(INPUT RECORDS Opens)

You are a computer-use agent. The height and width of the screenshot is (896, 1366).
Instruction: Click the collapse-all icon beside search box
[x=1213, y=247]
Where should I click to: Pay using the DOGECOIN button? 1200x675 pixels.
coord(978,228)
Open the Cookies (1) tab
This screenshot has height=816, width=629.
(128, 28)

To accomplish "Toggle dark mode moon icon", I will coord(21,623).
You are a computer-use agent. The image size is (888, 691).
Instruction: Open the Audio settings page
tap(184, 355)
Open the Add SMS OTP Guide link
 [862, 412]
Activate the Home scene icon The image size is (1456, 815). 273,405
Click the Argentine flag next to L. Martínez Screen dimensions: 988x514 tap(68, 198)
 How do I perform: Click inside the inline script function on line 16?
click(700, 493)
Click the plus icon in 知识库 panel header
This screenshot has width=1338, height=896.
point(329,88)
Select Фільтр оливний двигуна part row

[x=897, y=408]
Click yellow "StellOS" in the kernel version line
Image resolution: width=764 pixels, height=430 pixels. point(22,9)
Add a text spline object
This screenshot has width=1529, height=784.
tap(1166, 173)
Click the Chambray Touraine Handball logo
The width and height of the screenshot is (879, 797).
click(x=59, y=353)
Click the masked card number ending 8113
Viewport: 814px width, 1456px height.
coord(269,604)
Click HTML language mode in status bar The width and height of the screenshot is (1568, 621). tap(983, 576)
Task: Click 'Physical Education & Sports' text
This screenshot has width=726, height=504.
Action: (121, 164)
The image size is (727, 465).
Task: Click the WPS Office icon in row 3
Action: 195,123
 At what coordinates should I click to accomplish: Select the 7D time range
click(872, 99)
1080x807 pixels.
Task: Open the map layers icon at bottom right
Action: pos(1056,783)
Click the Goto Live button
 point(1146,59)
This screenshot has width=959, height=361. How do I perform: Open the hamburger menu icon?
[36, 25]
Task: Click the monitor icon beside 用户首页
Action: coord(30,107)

(INPUT RECORDS Closes)

● WHAT TO WORK ON
Among the records, find every line with the word "computer" and copy it.

● ANSWER BOX
You are a computer-use agent. The height and width of the screenshot is (896, 1366).
You are a computer-use agent. The image size is (888, 691).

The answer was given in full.